Shopify (NYSE:SHOP) has been one of the standout performers so far in 2019, with its stock gaining more than 120% year to date. The company produced better-than-expected results in each of the previous two quarters, driving shares to all-time highs earlier this year. At one point, the stock had tripled, but a secondary offering in September and a general sell-off in the software-as-a-service space combined to take some of the wind out of the highflier's sails.
Investors will be watching closely when Shopify releases its third-quarter financial results before the market open on Tuesday, Oct. 29. Let's take a look at several areas that will be of keen interest to shareholders when Shopify reports earnings.
Slowing revenue growth
One of the areas of interest for investors is Shopify's revenue growth, as it was inevitable that its breakneck pace would eventually slow. In the second quarter, revenue growth decelerated to 48% year over year -- still enviable by any measure -- but down from 62% in the prior-year period.
Investors will be watching to see that Shopify's growth doesn't slow too quickly. For the third quarter, the company has forecast revenue in a range of $377 million to $382 million, which would represent growth between 40% and 41%. Wall Street clearly believes Shopify can do better, with analysts' consensus estimate parked at $384.51 million, above the high end of management's forecast.
For all its revenue growth, Shopify has yet to produce a profit, something investors will eventually want to see. For the second quarter, the company reported a GAAP net loss of $28.7 million, even wider than the $24 million it lost in the prior-year period. This resulted in a loss per share of $0.26.
What's causing the mounting losses? Shopify is squarely in investment mode as it works to expand its growing empire. In recent quarters, the company has improved Shopify Plus -- its platform that caters to enterprise-level businesses -- and increased its native language capabilities, offering its services in 11 new languages, bringing the total to 18. In addition, Shopify is increasing the number of tools it provides to help merchants succeed and expanding the capabilities of its point-of-sale software. The company is also moving into fulfillment (more on that below).
These initiatives come at a cost as Shopify continues to invest heavily in its growth. At some point, investors will want to see real profits, and will eventually grow impatient.

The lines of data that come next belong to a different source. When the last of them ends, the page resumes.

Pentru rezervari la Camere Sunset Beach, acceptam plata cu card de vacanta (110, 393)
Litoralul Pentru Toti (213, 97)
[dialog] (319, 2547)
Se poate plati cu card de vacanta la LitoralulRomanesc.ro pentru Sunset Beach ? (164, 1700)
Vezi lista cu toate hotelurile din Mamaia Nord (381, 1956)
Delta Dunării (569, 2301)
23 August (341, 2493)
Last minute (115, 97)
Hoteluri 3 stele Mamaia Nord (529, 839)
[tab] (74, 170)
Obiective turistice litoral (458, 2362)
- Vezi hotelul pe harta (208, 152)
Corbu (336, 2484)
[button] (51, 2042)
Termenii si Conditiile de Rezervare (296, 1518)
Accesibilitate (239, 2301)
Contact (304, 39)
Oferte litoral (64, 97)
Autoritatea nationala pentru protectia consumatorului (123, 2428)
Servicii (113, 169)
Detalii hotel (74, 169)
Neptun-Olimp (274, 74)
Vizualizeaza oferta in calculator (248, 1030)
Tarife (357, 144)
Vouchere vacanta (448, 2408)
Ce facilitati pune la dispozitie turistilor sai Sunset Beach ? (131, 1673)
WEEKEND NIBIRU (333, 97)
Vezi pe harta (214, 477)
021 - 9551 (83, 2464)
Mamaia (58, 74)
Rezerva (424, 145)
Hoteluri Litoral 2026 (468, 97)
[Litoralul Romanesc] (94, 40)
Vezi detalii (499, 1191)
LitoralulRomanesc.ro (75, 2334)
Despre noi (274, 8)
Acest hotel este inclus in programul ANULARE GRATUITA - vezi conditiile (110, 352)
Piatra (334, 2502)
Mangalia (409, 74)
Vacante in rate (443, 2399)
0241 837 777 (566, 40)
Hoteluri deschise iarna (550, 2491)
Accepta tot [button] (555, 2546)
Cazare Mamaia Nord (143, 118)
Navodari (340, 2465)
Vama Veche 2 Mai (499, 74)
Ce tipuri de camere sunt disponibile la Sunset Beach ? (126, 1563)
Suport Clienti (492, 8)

Growing fulfillment ambitions
Over the past several months, Shopify has made some moves that illustrate the company's growing interest in fulfillment.
At its Shopify Unite conference in June, the company debuted the Shopify Fulfillment Network, in a clear nod to e-commerce leader Amazon.com. Shopify said the service would be available to qualifying merchants in the U.S. and would consist of a network of dedicated fulfillment centers. The system would also use artificial intelligence to determine the optimal inventory level at each warehouse, as well as to more efficiently route orders from each fulfillment center by calculating the distance to each delivery location.
An even more important announcement came last month when Shopify acquired privately held 6 River Systems, a leading provider of collaborative warehouse fulfillment solutions, in a deal valued at $450 million. The company provides "flexible and scalable warehouse automation powered by collaborative robots and artificial intelligence."
Taken together, these two recent developments establish a clear pattern, showing that Shopify is making a strategic move into Amazon's logistics and delivery arena. Investors should watch for any updates regarding the company's ambitious fulfillment plans.